Una esperienza che gli sarà utile all’inizio allo scoppio del Secondo Conflitto mondiale quando la Francia subì una cocente sconfitta militare e la conseguente occupazione della nazione, dimostrando tutte le debolezze della presunta grandeur dell’epoca. In questo doloroso frangente, Schuman venne confermato sottosegretario per i rifugiati dal governo collaborazionista del generale Pétain, ma l’appoggio al governo filo tedesco non poteva certo durare e così, dopo pochi mesi, cominciò a spostarsi verso le regioni occupate dai soldati del Reich per assistere gli sfollati.

In realtà, proprio in quel periodo cominciò a collaborare con la nascente resistenza e per questo venne ben presto arrestato dalla polizia politica tedesca, la Gestapo, e imprigionato prima nella sua Metz e poi trasferito al campo vicino a Neustadt in Germania. Con grande coraggio riuscì ad evadere dalla prigione nel 1942 e pochi mesi dopo era la zona ancora libera della Francia governata da un altro generale, Charles De Gaulle. Alla fine della guerra la situazione dell’intera Europa era spaventosa: fabbriche distrutte, infrastrutture inesistenti, case bombardate con milioni di sfollati, senza contare le nascenti lotte sociali sempre più numerose, ma con le casse statali pressoché vuote.
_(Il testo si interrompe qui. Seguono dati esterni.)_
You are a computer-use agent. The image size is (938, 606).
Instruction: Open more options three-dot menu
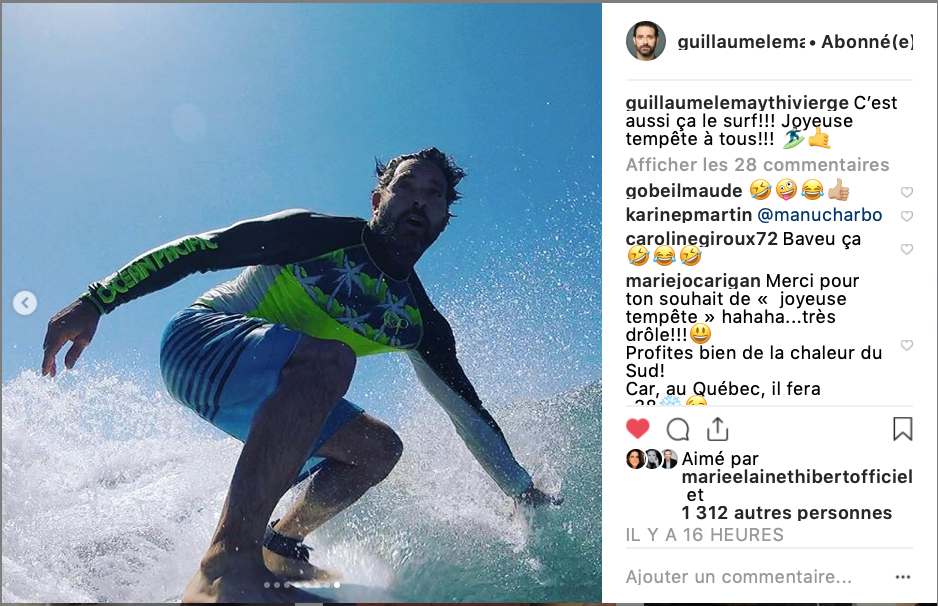tap(903, 577)
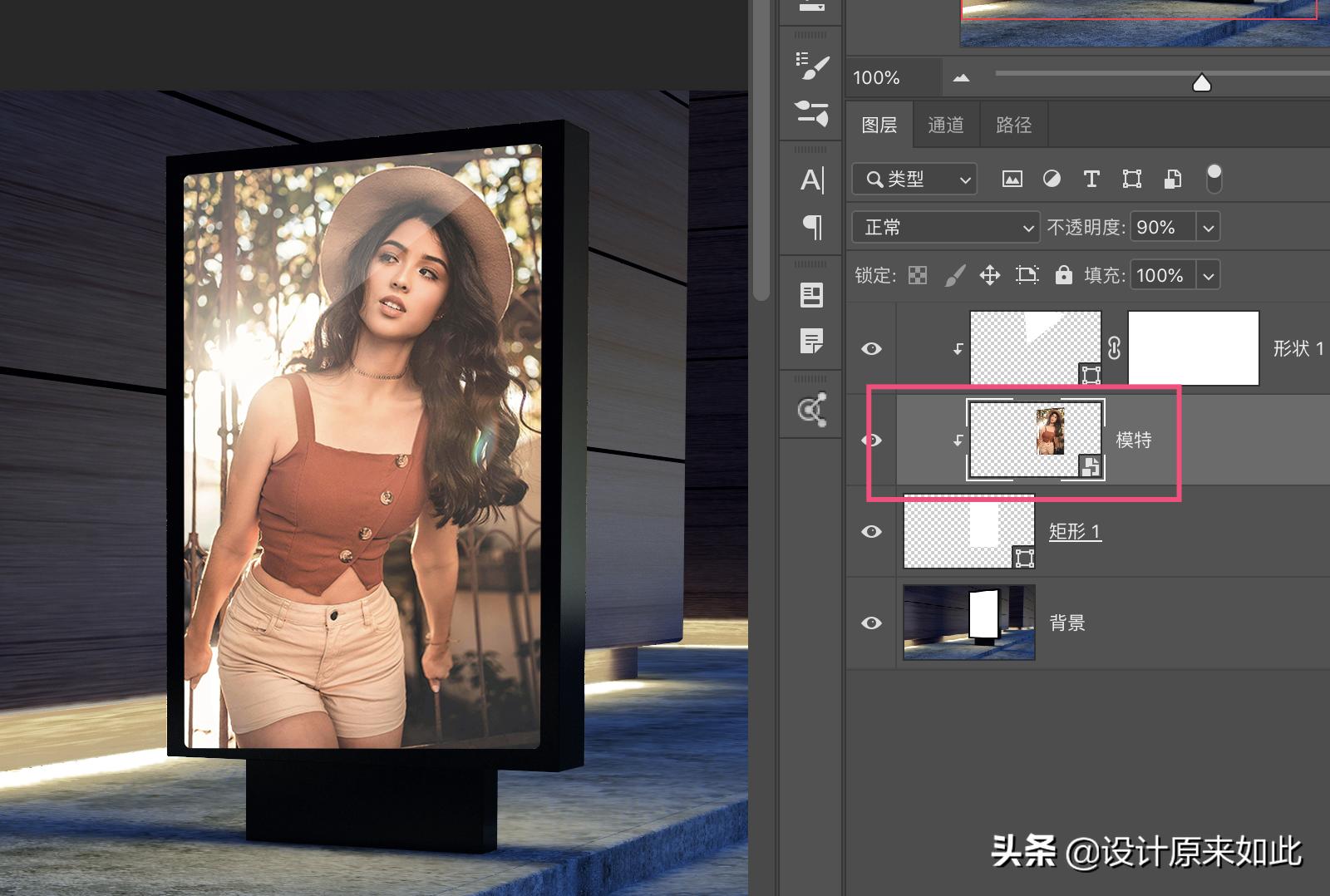
Task: Toggle visibility of 形状 1 layer
Action: click(871, 348)
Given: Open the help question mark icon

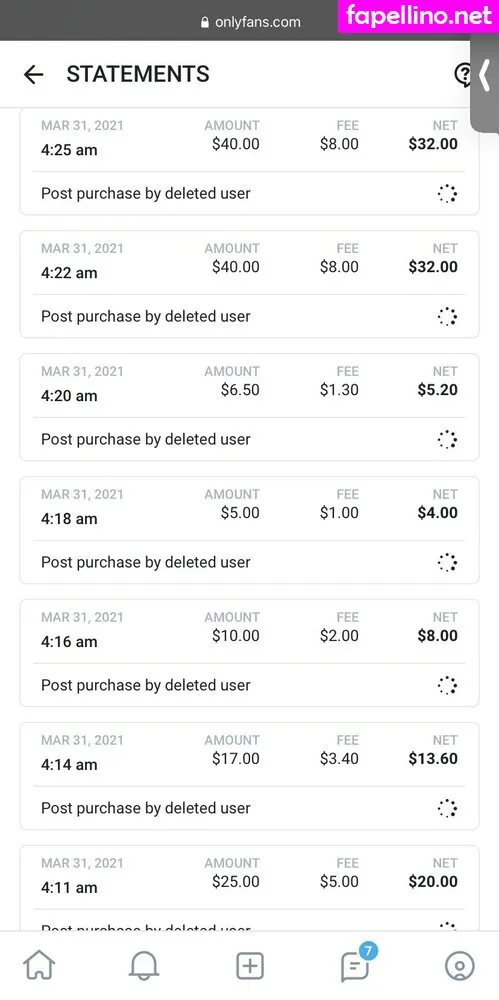Looking at the screenshot, I should (463, 75).
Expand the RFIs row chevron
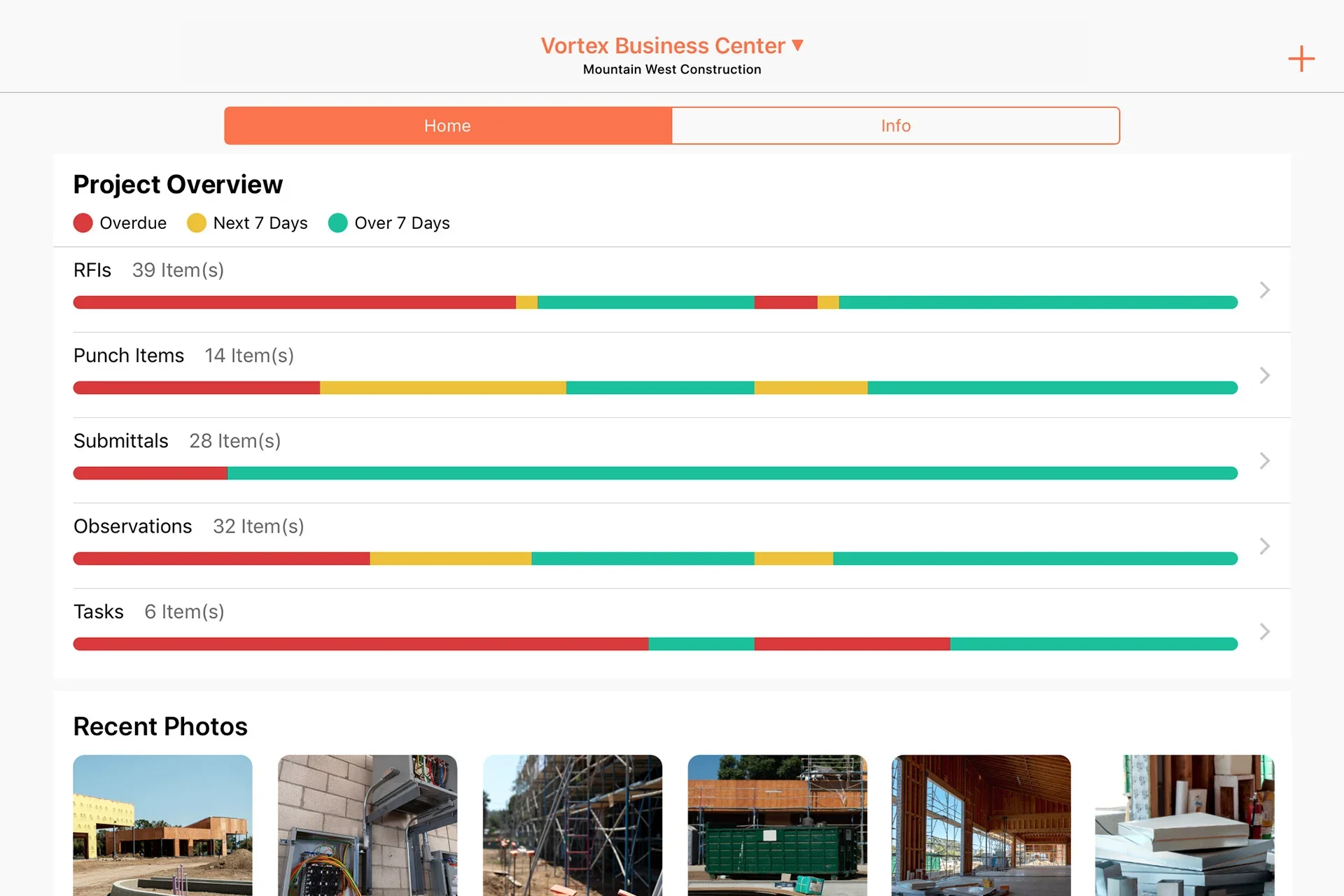 tap(1264, 290)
In un contesto così drammatico Schuman venne nominato il 24 giugno del 1946 ministro delle Finanze sotto la presidenza della Repubblica di Vincent Auriol e l’anno successivo divenne primo ministro, un incarico che resse fino all’anno successivo il 26 luglio del 1948, ma cinque anni dopo veniva chiamato ancora da Auriol, come ministro degli Esteri e in questo periodo portò avanti da protagonista i negoziati che segnarono grandi novità nel panorama europeo e mondiale, come Il Consiglio d’Europa per i diritti umani nel 1949 e lo stesso anno l’adesione alla Nato, infine, nel 1950, si inaugura il Trattato della Ceca, l’accordo per l’acciaio e il carbone tra Paesi come la Francia, la Germania, i Paesi Bassi, il Belgio, il Lussemburgo e l’Italia.
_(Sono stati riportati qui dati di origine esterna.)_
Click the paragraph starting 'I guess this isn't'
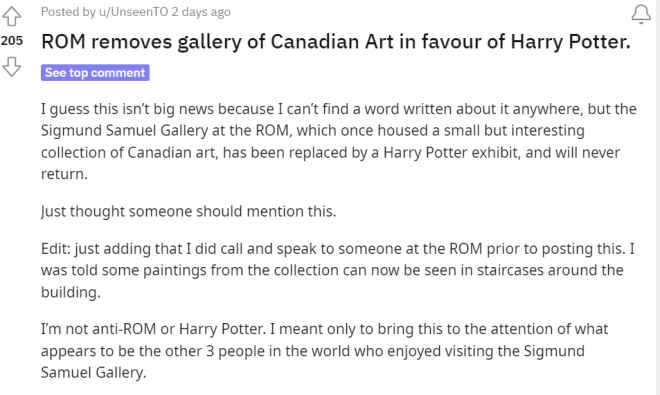 (x=339, y=141)
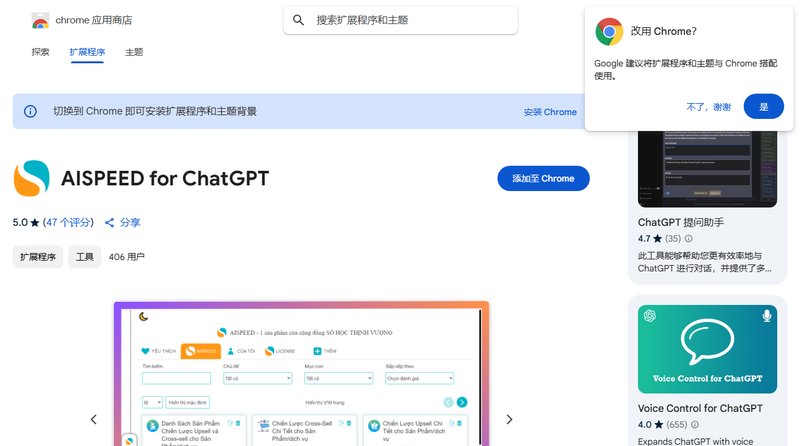Click the AISPEED extension logo

[32, 179]
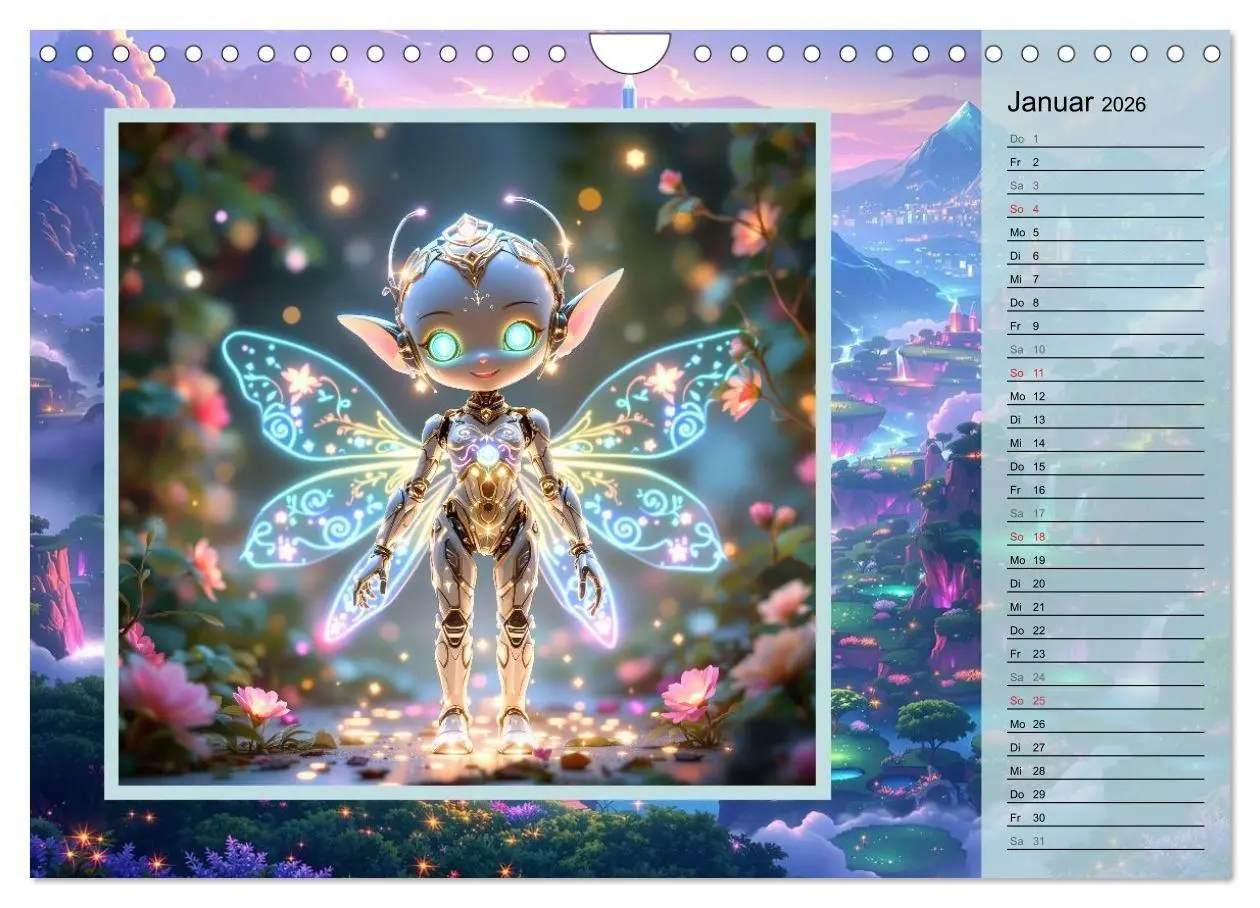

Nel discorso di inaugurazione della nuova realtà commerciale, sotto l’ispirazione di un altro grande europeo, Jean Monnet, il 9 maggio del 1950 presentò una sua proposta per la creazione di un primo mattone per l’edificazione quella che diventerà decenni dopo l’Unione europea creando finalmente un ambiente di pace vera e duratura tra Paesi che si erano combattuti per secoli.
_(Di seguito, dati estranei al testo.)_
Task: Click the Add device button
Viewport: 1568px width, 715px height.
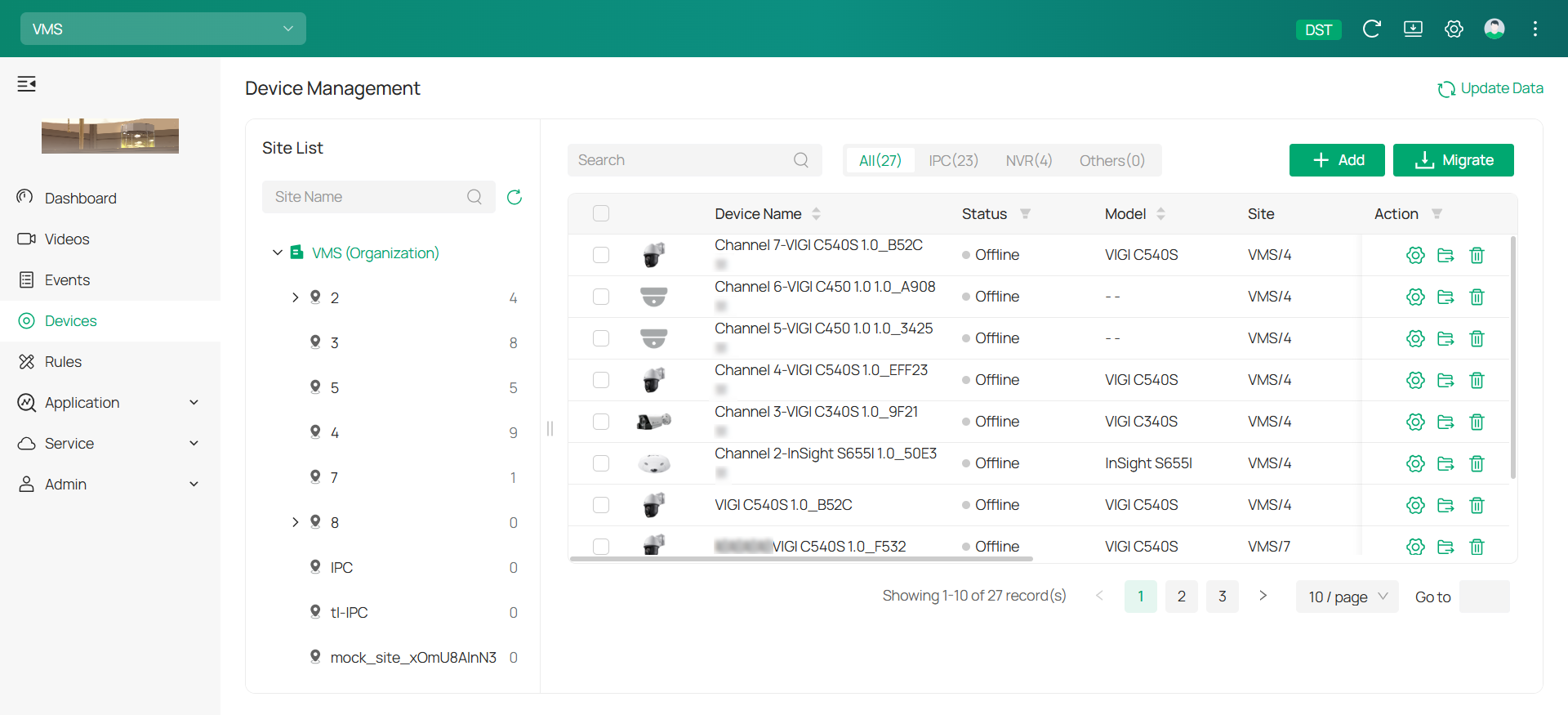Action: [x=1337, y=160]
Un discorso di una attualità straordinaria. Leggiamo tra l’altro: «La pace mondiale non potrà essere salvaguardata se non con sforzi creativi, proporzionali ai pericoli che la minacciano» – e ancora – «La fusione della produzioni di carbone e di acciaio assicurerà subito la costituzione di basi comuni per lo sviluppo economico, prima tappa della Federazione europea, e cambierà il destino di queste regioni che per lungo tempo si sono dedicate alla fabbricazione di strumenti bellici di cui più costantemente sono state le vittime». E infine: «La creazione di questa potente unità di produzione, aperta a tutti i Paesi che vorranno aderirvi e intesa a fornire a tutti i Paesi in essa riuniti gli elementi di base della produzione industriale a condizioni uguali, getterà le fondamenta reali della loro unificazione economica».

Nel 1958 venne eletto – all’unanimità – primo presidente dell’Assemblea parlamentare europea, carica che tenne fino al 1960 e alla fine del suo mandato venne proclamato dall’Assemblea “padre dell’Europa”. Ritiratosi a vita privata nella sua casa di Scy-Chazelles nella regione della sua Mosella dove moriva il 4 settembre del 1963. Oggi in suo ricordo abbiamo la Fondazione Schuman, molti premi e borse di studio donate in suo nome dal Parlamento europeo, dalle università più prestigiose, oltre a tante strade, piazze ed edifici che portano il suo nome.

Vogliamo concludere questa breve biografia con una sua frase ancora dal celebre discorso tenuto Parigi, il 9 febbraio 1950, che racchiude tutto l’ideale dell’Europa Unita, con una stringente attualità: «L’Europa non nascerà di getto, come città ideale. Essa si farà; anzi si sta già facendo, pezzo per pezzo, settore per settore. L’esercito europeo segna una di queste fasi».